▸ About this task:
Among the lines below, output only those between the line holding "Open the user profile icon" and the line holding "Task: Go back using the left chevron arrow", inclusive, exactly as written and with no pictures.

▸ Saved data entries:

_ _ _ _

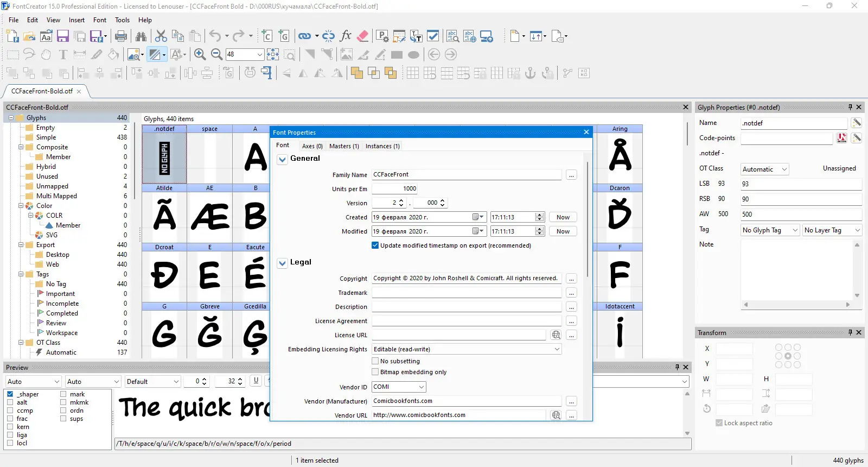Collapse the General section chevron
868x467 pixels.
pyautogui.click(x=282, y=159)
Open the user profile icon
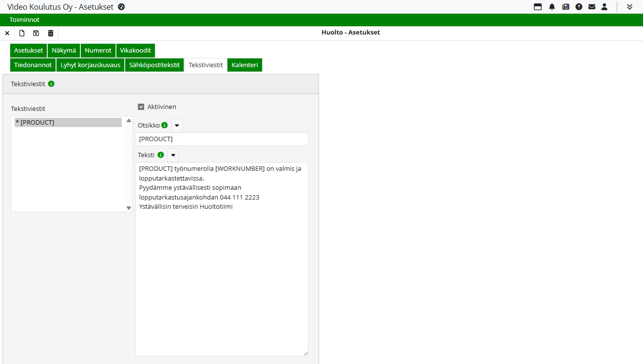643x364 pixels. 605,7
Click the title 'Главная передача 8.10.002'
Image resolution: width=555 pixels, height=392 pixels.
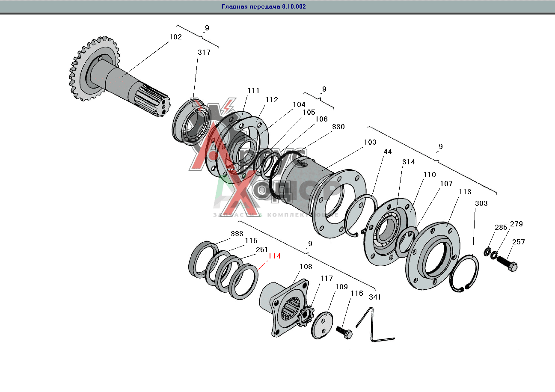tap(264, 7)
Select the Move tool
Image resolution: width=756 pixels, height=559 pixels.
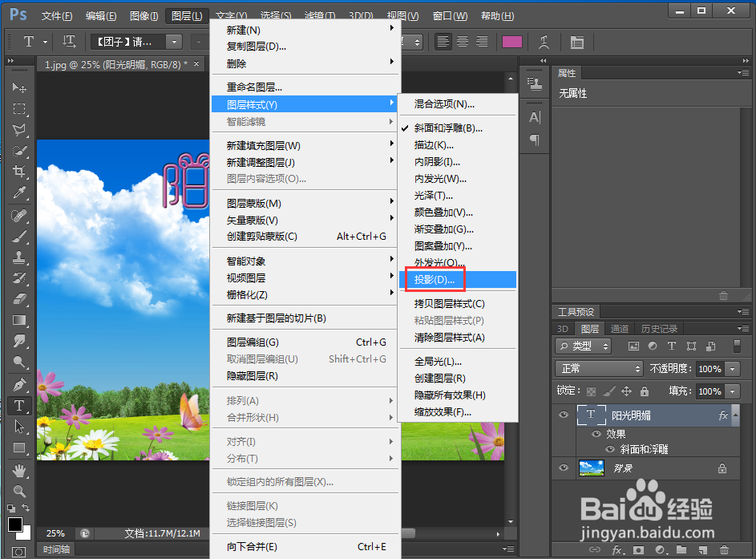19,87
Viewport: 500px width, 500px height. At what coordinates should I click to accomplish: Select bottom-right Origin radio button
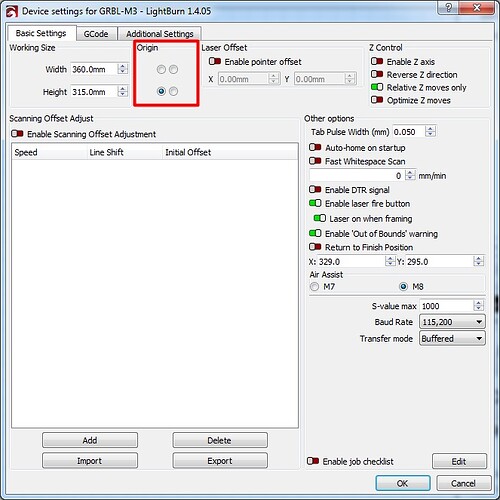[173, 91]
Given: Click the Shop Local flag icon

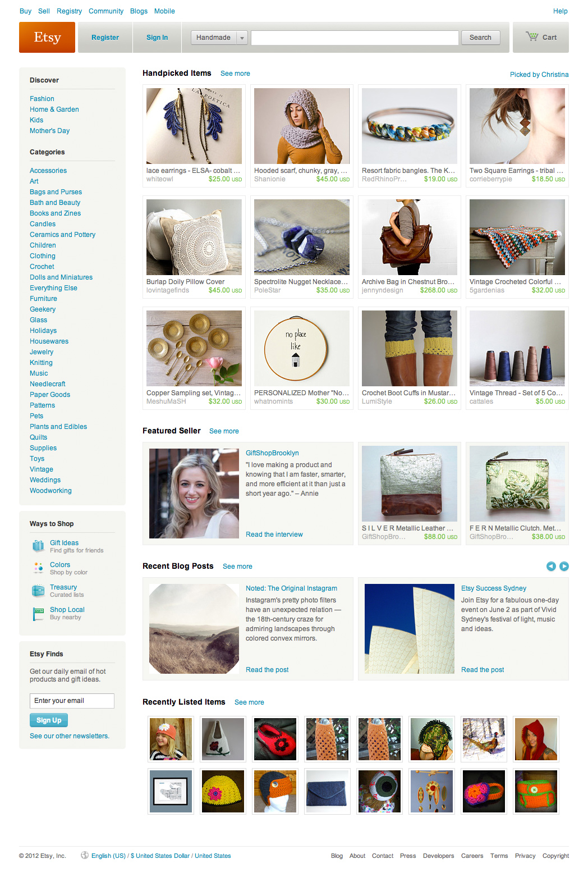Looking at the screenshot, I should tap(38, 614).
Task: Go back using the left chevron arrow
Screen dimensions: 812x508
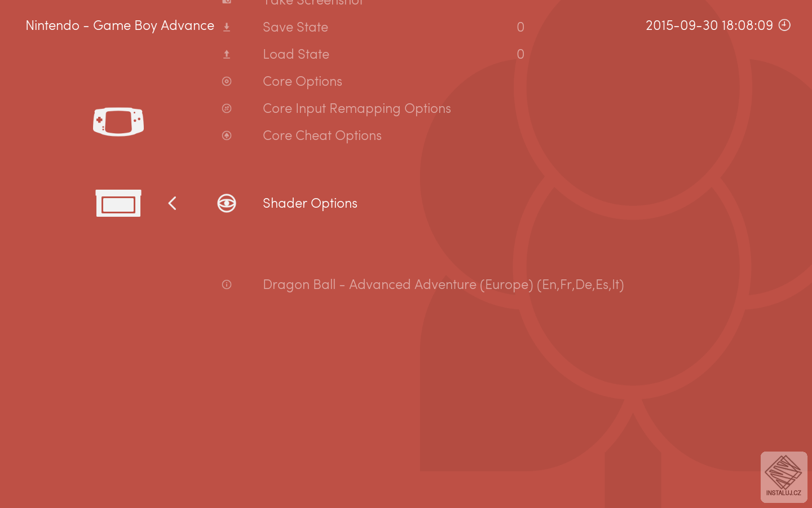Action: click(x=173, y=203)
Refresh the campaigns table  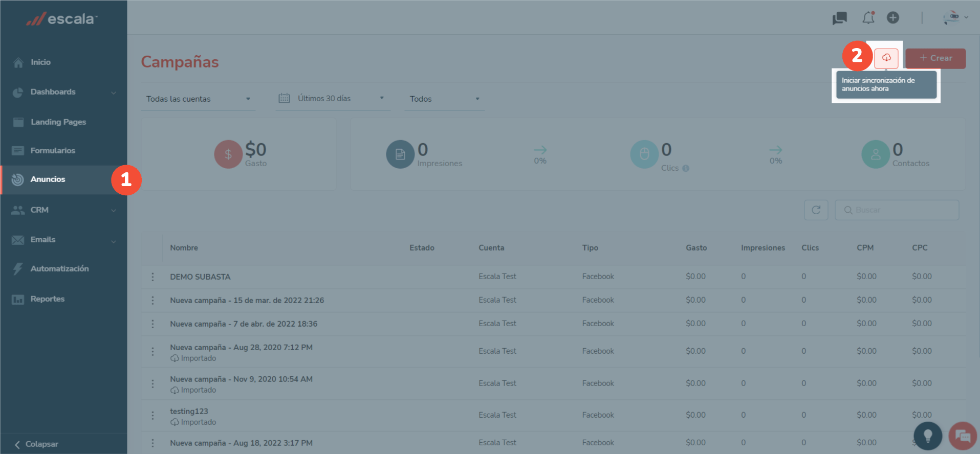[816, 210]
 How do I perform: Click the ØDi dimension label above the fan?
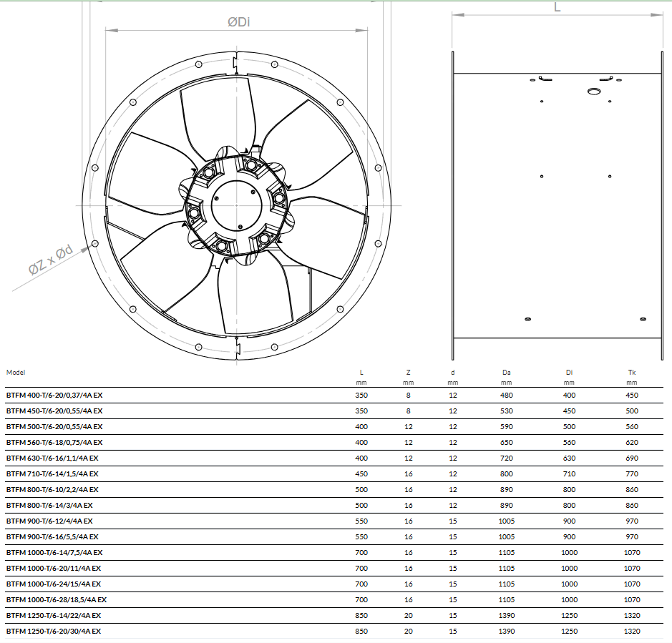(238, 22)
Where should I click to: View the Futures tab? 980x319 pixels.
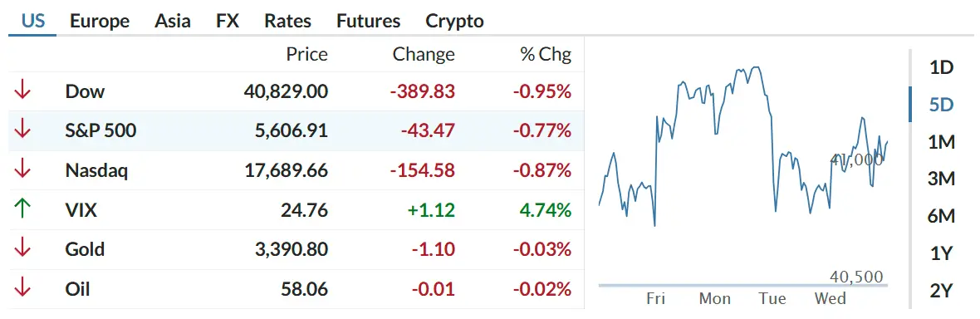368,21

_ _ _ _

▸ Result for this task:
Open the user profile icon
643x364 pixels. 605,7
Click the title 'Главная передача 8.10.002'
Image resolution: width=555 pixels, height=392 pixels.
tap(264, 7)
Select the Move tool
Image resolution: width=756 pixels, height=559 pixels.
19,87
Viewport: 500px width, 500px height. At what coordinates should I click to accomplish: Select bottom-right Origin radio button
[173, 91]
Given: Click the Shop Local flag icon

Looking at the screenshot, I should tap(38, 614).
Task: Go back using the left chevron arrow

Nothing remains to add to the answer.